▶ Exercise directions: Look for the line with "Where should I click to: Open the Run"; please transcribe it and every later line in the entries exactly, up to the end, leaving pictures out.

##### Exercise materials #####

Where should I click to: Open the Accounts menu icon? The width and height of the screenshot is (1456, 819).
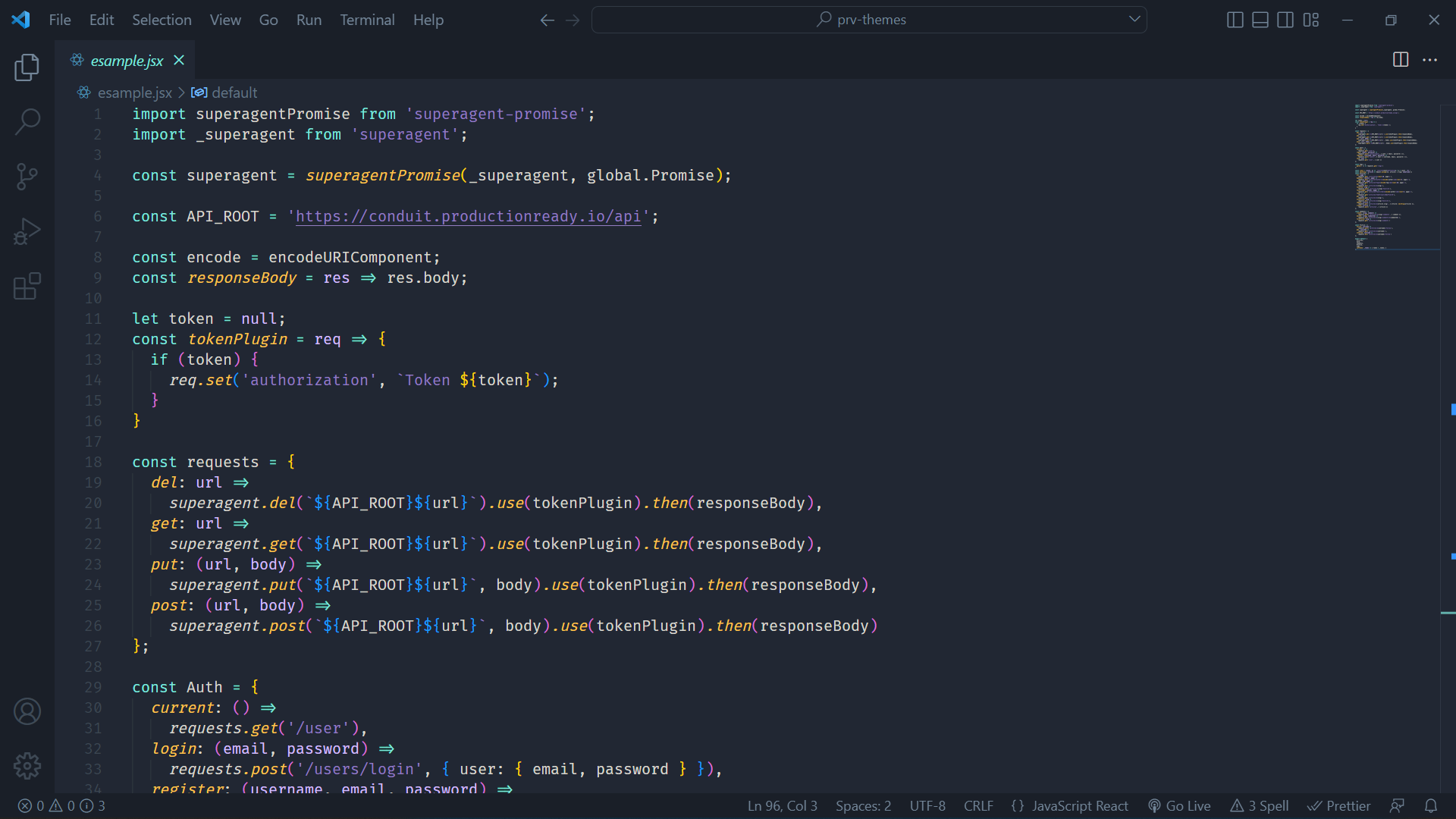coord(27,711)
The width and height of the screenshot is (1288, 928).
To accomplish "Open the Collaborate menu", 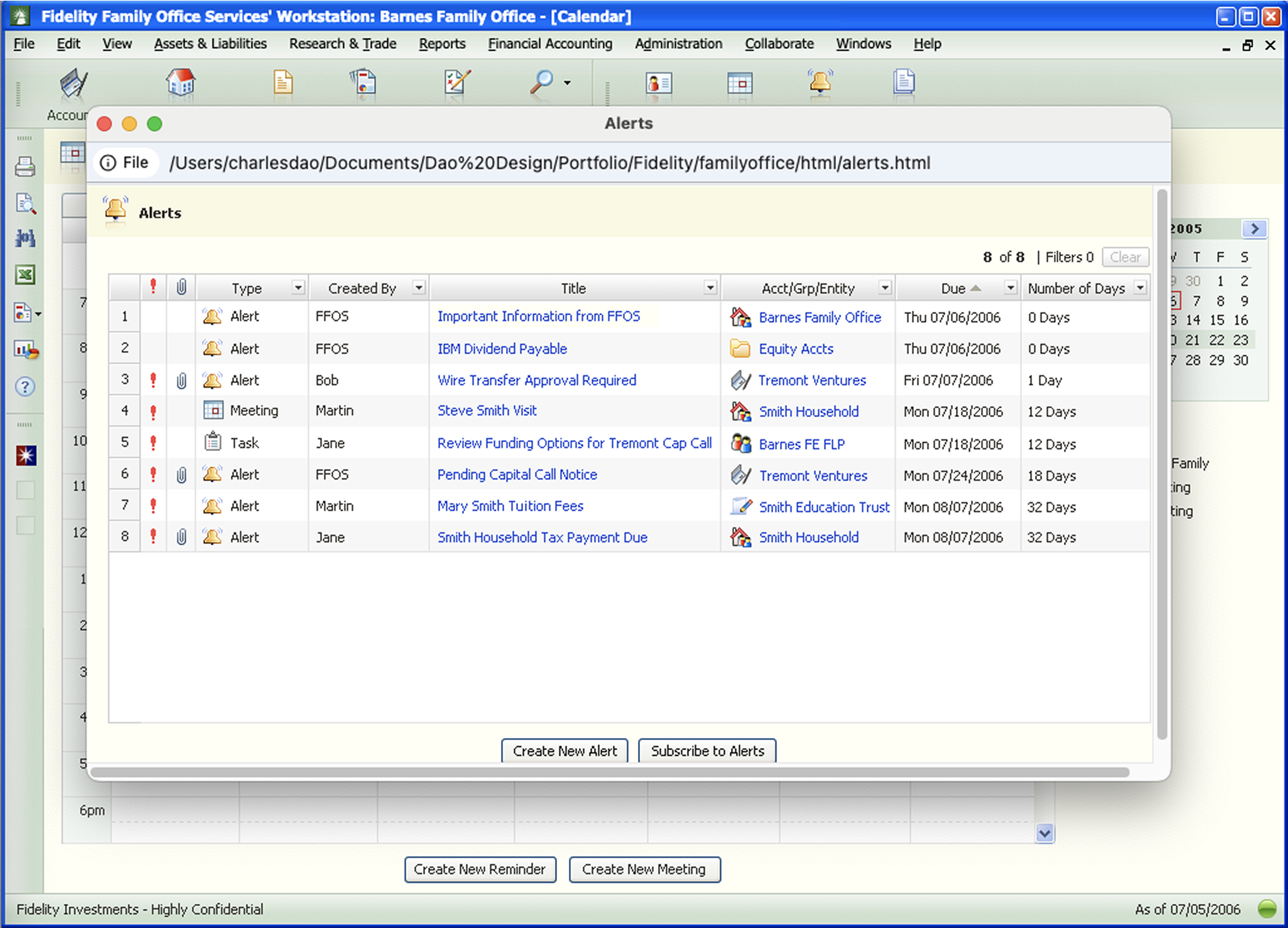I will click(779, 44).
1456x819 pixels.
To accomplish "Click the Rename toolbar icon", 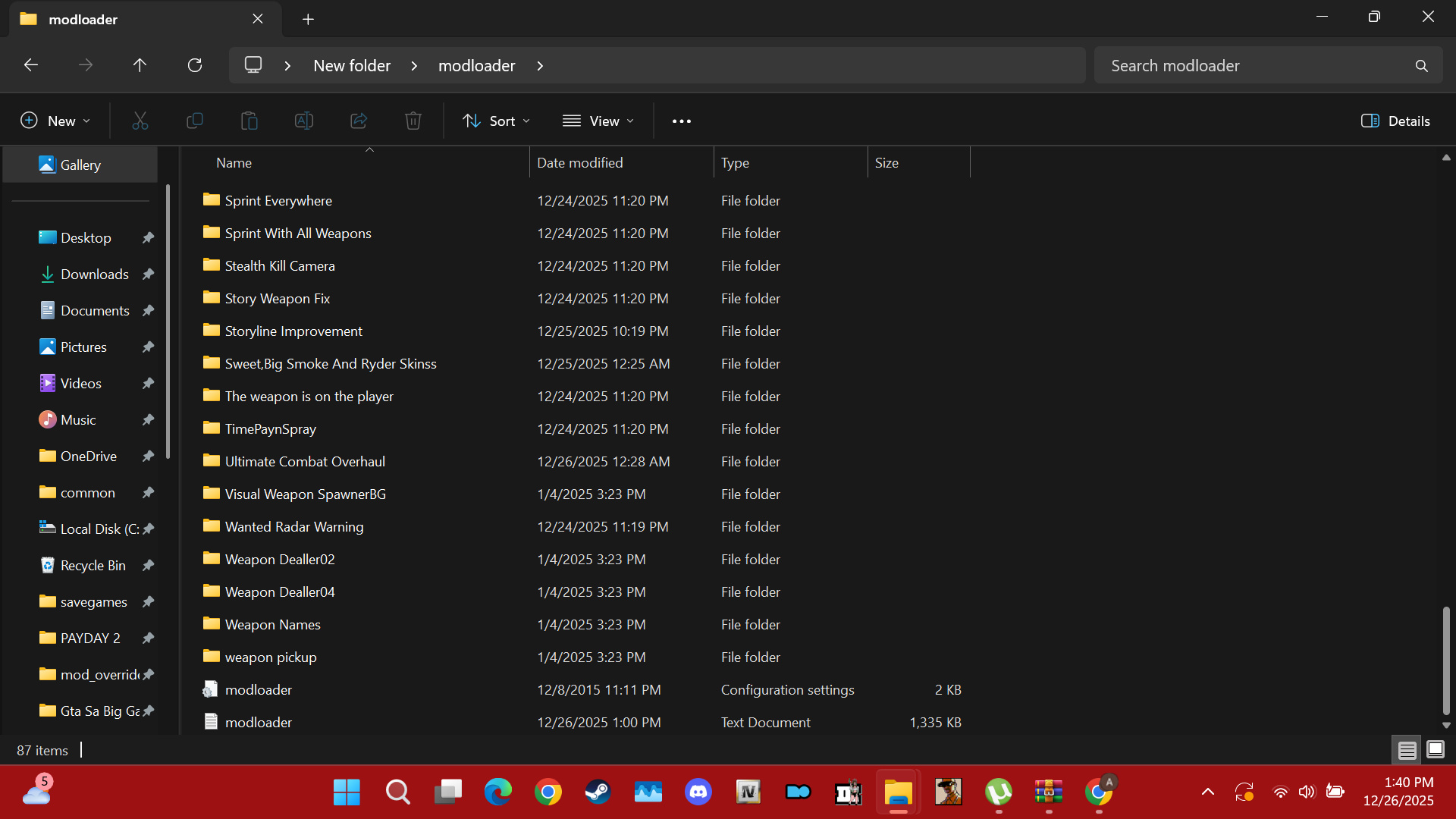I will click(304, 121).
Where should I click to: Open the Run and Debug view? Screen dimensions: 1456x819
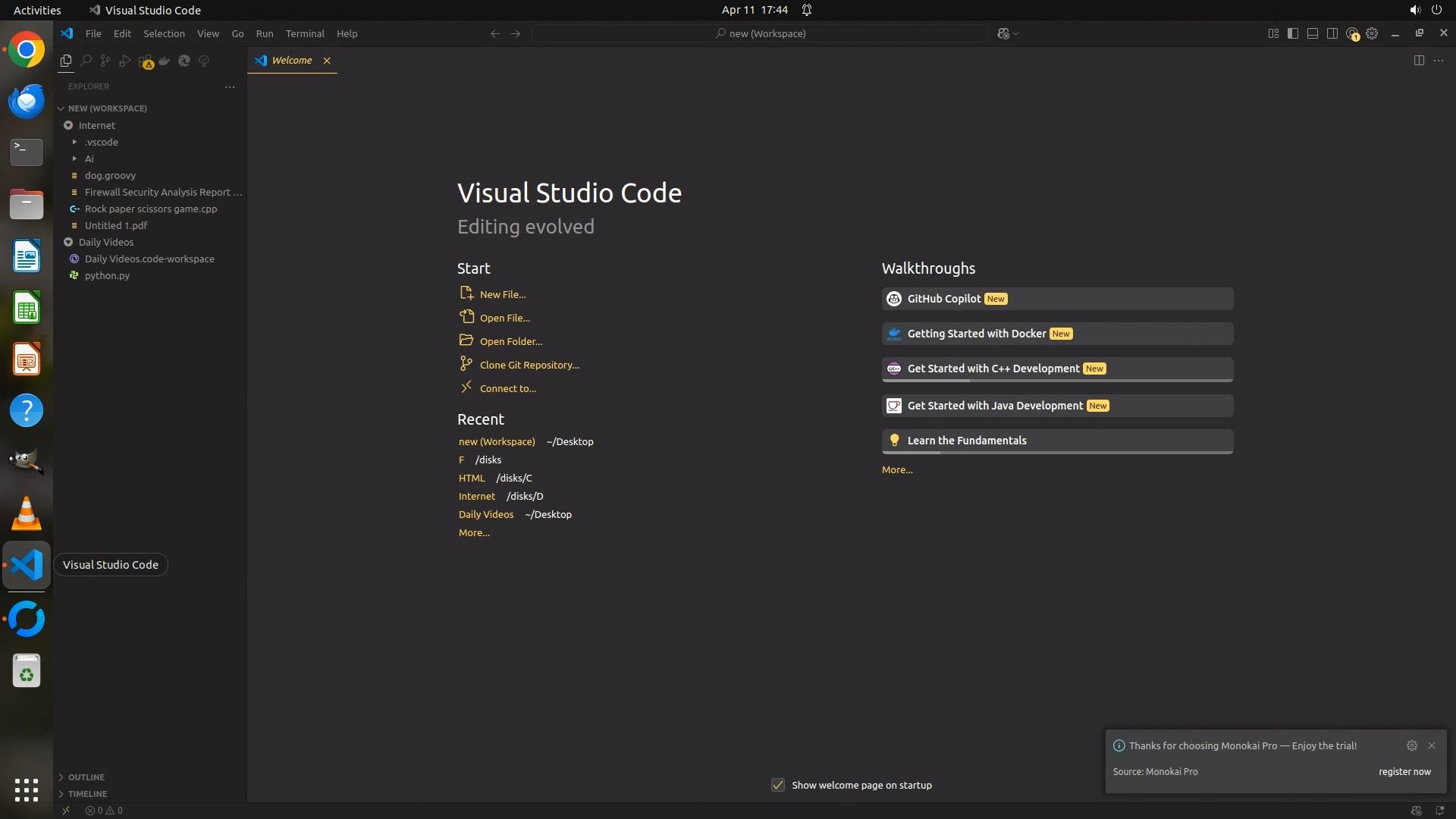[x=125, y=61]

#####

▶ Problem solution:
Where should I click to: Open the Run and Debug view? Screen dimensions: 1456x819
[x=125, y=61]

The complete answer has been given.